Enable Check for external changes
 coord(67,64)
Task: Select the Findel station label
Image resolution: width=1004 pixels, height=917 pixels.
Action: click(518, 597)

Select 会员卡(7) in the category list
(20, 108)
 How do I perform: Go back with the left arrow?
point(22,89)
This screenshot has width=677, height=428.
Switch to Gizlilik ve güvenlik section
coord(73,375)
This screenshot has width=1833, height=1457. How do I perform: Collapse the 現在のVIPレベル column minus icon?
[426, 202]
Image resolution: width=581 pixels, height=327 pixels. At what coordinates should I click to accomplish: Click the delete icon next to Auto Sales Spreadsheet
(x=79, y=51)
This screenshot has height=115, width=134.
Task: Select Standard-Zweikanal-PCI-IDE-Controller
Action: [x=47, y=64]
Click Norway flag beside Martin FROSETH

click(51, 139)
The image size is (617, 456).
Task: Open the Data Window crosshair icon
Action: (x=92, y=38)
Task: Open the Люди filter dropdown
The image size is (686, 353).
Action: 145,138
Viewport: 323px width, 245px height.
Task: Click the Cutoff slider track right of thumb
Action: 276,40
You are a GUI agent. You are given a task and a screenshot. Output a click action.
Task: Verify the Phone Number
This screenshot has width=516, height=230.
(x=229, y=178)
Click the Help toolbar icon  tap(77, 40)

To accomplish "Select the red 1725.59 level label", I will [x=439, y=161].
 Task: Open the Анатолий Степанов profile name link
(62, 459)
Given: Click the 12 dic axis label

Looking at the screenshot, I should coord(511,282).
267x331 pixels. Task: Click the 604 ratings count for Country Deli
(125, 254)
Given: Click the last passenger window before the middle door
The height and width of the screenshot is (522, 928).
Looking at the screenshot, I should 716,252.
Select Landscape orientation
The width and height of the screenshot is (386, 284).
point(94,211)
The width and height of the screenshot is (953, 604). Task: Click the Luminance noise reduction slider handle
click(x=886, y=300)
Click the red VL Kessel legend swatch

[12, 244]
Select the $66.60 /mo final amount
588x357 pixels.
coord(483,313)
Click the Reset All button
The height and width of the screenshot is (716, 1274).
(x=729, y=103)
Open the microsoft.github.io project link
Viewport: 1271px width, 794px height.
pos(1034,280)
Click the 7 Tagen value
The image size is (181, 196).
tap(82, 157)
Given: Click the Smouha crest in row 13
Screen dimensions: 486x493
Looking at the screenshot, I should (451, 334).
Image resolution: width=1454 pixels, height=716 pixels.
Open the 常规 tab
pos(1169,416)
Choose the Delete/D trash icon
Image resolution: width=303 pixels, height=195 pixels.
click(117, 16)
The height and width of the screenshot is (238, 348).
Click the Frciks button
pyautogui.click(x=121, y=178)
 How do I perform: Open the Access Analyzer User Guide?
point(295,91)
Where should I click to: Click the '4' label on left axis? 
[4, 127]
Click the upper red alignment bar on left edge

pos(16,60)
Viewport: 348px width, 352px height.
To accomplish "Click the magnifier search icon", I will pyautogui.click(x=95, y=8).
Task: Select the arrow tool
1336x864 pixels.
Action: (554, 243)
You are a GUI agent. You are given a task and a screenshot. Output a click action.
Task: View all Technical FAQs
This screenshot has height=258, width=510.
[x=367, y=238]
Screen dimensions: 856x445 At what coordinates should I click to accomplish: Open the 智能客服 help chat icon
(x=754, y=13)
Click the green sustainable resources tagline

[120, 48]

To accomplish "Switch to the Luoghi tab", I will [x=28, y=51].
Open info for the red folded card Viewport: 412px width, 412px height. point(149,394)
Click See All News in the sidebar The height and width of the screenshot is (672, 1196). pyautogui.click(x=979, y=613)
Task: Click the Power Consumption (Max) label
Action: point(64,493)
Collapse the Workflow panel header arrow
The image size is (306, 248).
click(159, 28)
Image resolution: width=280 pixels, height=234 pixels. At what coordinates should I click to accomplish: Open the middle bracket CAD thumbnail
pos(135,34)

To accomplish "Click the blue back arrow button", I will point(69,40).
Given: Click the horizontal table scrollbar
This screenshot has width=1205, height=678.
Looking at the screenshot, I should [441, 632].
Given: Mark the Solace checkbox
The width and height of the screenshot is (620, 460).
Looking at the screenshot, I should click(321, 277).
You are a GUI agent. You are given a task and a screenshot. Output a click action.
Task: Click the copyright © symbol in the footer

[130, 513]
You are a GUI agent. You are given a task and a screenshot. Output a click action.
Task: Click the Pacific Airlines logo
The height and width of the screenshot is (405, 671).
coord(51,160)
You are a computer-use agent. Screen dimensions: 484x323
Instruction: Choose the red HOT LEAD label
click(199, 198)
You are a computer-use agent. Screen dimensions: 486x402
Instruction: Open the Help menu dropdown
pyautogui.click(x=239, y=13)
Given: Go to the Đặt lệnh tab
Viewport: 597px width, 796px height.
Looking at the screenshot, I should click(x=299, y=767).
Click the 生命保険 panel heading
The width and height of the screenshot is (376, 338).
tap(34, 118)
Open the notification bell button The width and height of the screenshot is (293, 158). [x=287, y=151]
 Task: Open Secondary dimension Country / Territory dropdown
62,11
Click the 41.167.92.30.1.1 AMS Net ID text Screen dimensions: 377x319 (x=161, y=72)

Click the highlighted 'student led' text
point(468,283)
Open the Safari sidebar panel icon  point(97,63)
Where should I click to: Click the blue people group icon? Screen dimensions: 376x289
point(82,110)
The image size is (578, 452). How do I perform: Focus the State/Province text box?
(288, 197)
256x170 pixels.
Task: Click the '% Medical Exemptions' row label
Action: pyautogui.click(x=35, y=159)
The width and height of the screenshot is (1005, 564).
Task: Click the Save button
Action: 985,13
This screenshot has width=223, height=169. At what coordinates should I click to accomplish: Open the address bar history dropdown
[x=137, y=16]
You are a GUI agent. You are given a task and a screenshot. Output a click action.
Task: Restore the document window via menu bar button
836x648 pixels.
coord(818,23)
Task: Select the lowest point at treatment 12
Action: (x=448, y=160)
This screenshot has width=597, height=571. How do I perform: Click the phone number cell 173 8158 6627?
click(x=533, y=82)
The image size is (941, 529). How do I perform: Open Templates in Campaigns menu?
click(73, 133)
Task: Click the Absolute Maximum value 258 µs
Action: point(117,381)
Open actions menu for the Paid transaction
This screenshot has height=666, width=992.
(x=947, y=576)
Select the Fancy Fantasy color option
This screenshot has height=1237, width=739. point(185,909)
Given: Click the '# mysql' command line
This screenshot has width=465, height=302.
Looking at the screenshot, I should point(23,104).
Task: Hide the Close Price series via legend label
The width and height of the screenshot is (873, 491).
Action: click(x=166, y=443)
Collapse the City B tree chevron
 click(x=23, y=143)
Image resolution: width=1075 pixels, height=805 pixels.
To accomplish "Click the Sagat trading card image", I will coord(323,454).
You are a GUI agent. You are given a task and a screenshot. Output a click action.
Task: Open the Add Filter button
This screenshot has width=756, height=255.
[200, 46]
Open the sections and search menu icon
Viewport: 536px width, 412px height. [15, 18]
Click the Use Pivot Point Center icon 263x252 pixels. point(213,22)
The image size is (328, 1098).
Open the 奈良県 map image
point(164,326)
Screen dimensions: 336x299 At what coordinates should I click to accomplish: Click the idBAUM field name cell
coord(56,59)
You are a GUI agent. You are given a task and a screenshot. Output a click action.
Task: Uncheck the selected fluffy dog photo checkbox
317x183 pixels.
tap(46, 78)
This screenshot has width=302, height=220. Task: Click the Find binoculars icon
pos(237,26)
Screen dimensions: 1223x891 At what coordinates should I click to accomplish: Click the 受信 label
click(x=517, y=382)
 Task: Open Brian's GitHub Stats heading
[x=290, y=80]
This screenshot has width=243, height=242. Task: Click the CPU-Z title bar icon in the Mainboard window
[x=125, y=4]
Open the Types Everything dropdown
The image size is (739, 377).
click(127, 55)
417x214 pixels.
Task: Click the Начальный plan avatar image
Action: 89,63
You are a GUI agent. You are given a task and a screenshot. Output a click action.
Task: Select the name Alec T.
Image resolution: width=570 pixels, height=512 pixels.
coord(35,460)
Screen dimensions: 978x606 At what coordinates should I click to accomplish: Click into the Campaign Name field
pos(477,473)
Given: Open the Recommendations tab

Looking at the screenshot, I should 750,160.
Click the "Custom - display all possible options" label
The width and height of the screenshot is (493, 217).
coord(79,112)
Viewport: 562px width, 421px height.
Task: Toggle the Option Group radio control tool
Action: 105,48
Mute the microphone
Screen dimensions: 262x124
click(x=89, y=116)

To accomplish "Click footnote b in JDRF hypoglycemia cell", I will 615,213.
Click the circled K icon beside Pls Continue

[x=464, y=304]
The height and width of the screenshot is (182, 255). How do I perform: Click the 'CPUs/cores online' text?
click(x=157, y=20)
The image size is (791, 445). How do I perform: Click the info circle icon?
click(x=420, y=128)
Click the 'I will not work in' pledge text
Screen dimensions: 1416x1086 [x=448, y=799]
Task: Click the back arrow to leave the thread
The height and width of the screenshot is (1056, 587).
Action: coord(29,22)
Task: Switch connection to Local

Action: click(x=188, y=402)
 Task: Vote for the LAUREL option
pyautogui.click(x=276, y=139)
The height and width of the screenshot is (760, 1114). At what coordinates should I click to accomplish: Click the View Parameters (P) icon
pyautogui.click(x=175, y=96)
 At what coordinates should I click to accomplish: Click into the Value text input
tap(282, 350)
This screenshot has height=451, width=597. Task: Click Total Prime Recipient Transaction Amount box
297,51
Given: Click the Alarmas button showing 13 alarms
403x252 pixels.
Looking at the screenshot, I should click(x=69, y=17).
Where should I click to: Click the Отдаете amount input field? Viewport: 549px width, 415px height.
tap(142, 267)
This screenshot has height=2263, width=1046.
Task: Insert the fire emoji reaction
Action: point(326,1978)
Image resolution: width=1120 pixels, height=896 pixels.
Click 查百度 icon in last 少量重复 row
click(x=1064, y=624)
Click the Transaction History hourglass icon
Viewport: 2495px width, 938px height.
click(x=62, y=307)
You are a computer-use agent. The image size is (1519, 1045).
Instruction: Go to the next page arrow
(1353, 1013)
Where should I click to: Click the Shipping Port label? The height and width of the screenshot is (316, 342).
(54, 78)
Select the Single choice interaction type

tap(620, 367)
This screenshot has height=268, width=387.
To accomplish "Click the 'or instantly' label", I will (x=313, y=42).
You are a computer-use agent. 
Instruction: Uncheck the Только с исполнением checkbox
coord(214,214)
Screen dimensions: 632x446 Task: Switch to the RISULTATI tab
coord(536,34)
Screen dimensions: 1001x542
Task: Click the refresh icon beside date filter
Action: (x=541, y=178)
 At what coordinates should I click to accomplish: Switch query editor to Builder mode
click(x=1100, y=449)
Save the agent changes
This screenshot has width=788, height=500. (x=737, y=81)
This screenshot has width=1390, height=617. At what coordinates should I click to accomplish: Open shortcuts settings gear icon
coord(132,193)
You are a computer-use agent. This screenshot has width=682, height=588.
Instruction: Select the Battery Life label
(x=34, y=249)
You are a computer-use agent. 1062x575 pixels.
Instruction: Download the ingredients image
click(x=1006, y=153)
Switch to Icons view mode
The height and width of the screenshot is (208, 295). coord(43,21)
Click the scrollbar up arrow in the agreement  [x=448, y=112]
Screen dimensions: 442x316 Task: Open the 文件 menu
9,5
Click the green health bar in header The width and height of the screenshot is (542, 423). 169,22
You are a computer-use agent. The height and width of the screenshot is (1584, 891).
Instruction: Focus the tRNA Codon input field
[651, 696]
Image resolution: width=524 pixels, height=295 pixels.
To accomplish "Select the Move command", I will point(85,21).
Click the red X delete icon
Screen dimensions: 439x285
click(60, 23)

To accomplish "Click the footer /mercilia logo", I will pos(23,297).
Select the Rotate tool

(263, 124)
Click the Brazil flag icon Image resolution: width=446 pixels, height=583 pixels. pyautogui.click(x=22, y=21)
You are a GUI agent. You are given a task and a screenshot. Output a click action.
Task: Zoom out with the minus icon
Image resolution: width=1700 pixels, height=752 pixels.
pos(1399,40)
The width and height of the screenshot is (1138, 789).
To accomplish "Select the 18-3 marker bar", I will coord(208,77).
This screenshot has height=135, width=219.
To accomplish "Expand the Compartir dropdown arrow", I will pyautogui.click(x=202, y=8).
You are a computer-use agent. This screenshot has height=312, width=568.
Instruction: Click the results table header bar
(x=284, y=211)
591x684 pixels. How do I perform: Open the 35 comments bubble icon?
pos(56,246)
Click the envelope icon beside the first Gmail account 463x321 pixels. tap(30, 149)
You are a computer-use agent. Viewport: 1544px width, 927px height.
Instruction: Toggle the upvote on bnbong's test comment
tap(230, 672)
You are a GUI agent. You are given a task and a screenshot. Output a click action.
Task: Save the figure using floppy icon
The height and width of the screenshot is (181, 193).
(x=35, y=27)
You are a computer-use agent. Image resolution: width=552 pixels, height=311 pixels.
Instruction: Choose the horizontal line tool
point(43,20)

────────────────────

## Goal of the exercise
Among the entries above, count every line containing the string "scrollbar". Your reply must be that number alone.

## Result for this exercise
2